From Code Assistants to Automated SDLC Pipelines
AI agents software development describes a model where autonomous, specialised AI systems collaborate across planning, building, testing, and deployment stages of the software delivery lifecycle, transforming development from isolated coding tasks into an end‑to‑end, AI-driven code delivery workflow managed and supervised by humans. In the early generative AI phase, tools focused on auto-completing lines or functions, improving individual productivity but leaving the rest of the pipeline unchanged. Today, agentic platforms coordinate multiple agents that can turn intent (“build this feature”) into decomposed tasks, generated artifacts, tests, and release candidates. According to Forrester’s analysis of agentic software development, teams now delegate work across planning, design, build, test, and delivery instead of calling a single coding assistant inside an IDE. The result is an automated SDLC pipeline where human engineers stay accountable while agents handle much of the execution load.

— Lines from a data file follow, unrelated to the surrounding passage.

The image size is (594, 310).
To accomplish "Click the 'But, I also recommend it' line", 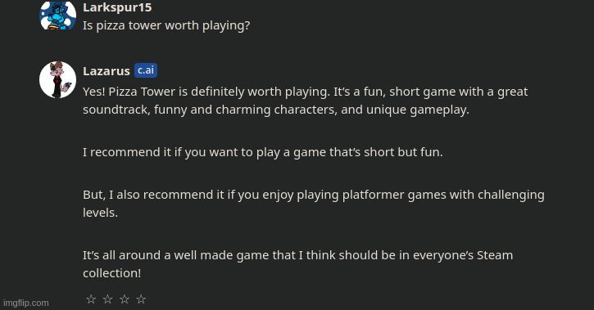I will (x=313, y=195).
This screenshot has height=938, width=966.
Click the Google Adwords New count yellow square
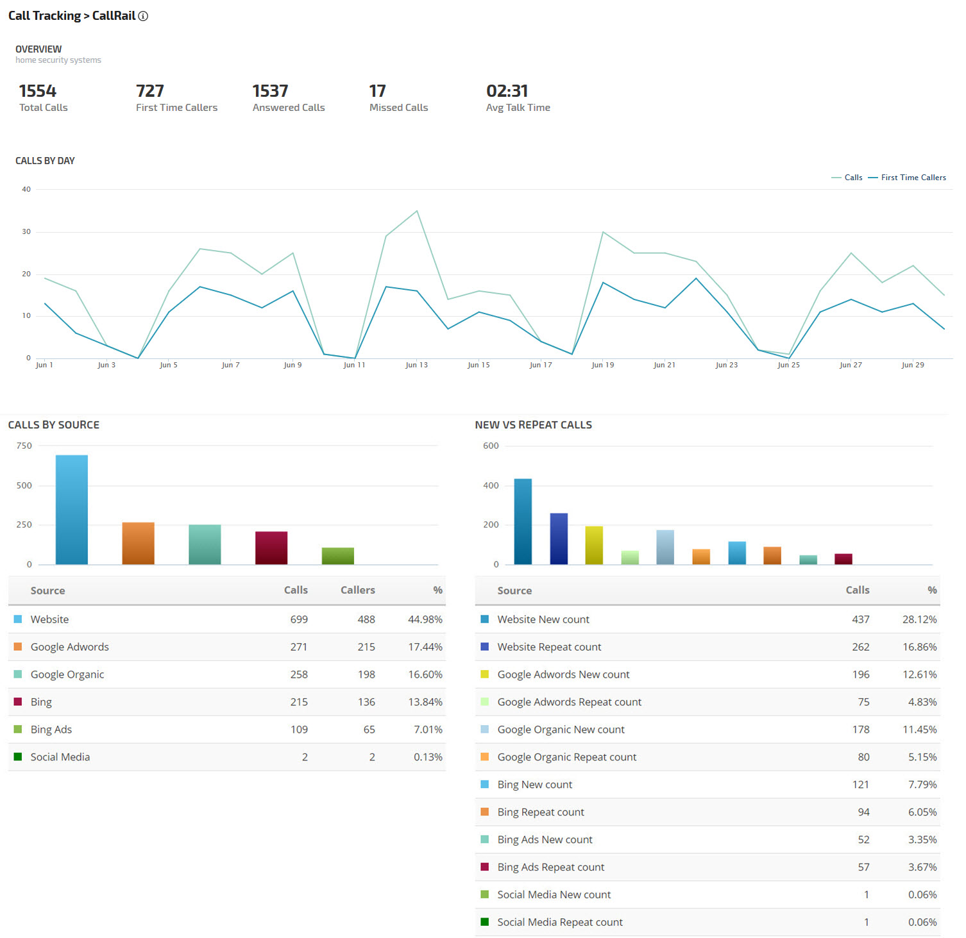485,674
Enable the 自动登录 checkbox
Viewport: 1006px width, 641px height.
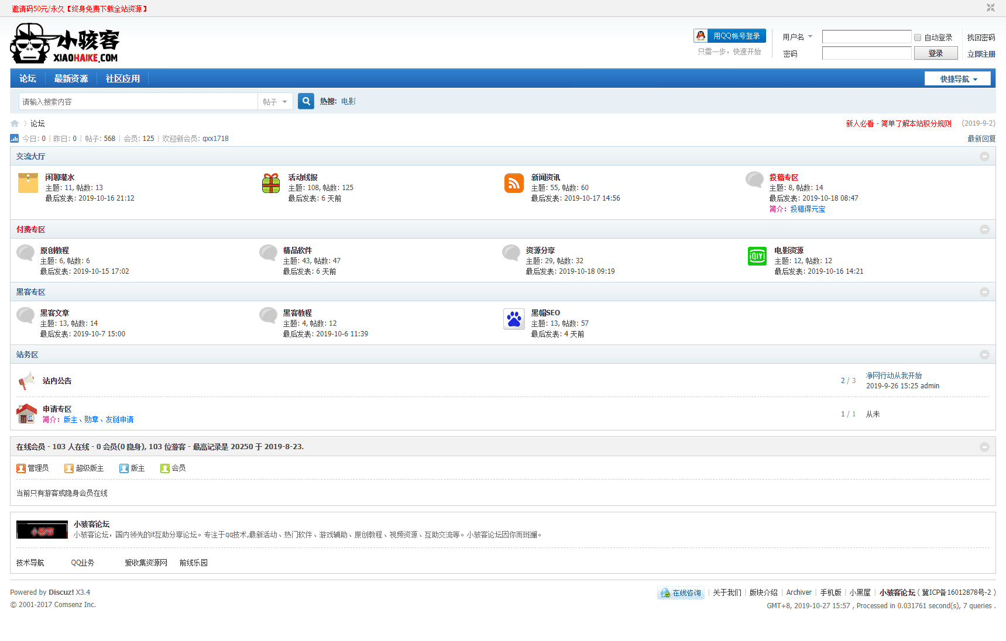(x=918, y=37)
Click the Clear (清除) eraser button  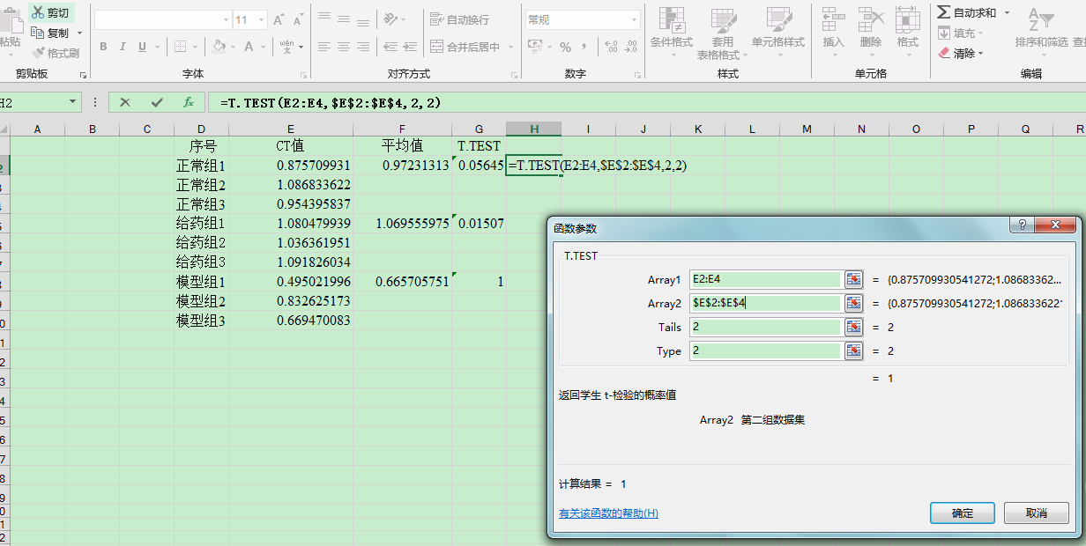[x=956, y=53]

Endava’s Agent Networks Show the New Delivery Model
Endava’s platform shows how AI-driven code delivery is moving beyond generic copilots toward specialised agent networks. The company has integrated ChatGPT Enterprise and Codex models into a unified platform, then broken work into agents with clear ownership. One agent converts raw business requirements into user stories and functional specifications. Another generates boilerplate logic, sets up unit tests, and writes documentation from those specs. A separate reviewer agent scans pull requests for vulnerabilities, logical mistakes, or formatting issues before humans see the code. These agents can be composed into modular workflows: a web team might chain frontend, API testing, and accessibility agents, while a data team wires agents for pipeline construction and schema validation. By organising development into reusable agent “blocks”, Endava turns the SDLC into a configurable, automated fabric rather than a sequence of manual handoffs between human specialists.

Agent Experience Becomes a First-Class Engineering Discipline
As AI agents take over more of the automated SDLC pipeline, agent experience engineering (AX) is emerging alongside UX and developer experience. Netlify CTO Dana Lawson argues that engineers are now “the shepherd of production,” responsible for understanding what goes in and out of agentic systems and how intent flows to production. Netlify has rebuilt its platform so it can talk not only to developers, but also to agents and non-technical “builders” who treat language as the new programming interface. That shift exposed a key insight: AX is a blend of UX and developer experience. When Netlify clarified agent error messages, structured build output for machines, and removed assumptions aimed at humans, developers benefited too. AX is therefore about designing where humans and agents collaborate, defining events, guardrails, and feedback loops so autonomous agents can act safely without overwhelming people with noise.
The Engineer’s New Job: Orchestrating Agentic Workflows
In this agentic world, the engineer’s role moves from writing code to orchestrating AI agents software development workflows. Lawson notes that writing code was always a minority of the job; now, success depends more on understanding complex systems, production routes, and business outcomes than on syntax mastery. Engineers define intent, choose which agents to involve, and design the events, signals, and checks that keep AI-driven code delivery reliable. They decide what should be automated, when humans must review, and what work should not be built at all in a world where AI removes bandwidth constraints. Forrester’s research shows that teams that focus only on coding assistants see limited productivity gains, while those that adopt end‑to‑end agentic approaches compound improvements across the SDLC. The modern engineer is, in effect, an agent experience manager and systems owner, not a feature factory.
Scaling Delivery Without Scaling Headcount
Agentic software development appeals to leaders who need faster and safer delivery without endlessly growing teams. Early coding tools lifted productivity in narrow areas, then bottlenecks moved to planning, testing, or release. Orchestrated agents change that math by automating the entire chain from requirements to deployment. Endava’s modular agent blocks make it easy to assemble custom pipelines per project or domain, while platforms like Netlify show how rethinking AX can make products friendlier to agents and humans at the same time. Forrester reports that this shift from point tools to agentic SDLC platforms is becoming the new norm because isolated gains are no longer enough. As AI agents handle more execution, organisations can scale software output and experimentation, while engineers concentrate on outcome selection, risk management, and curating the agent experience that turns intent into reliable production systems.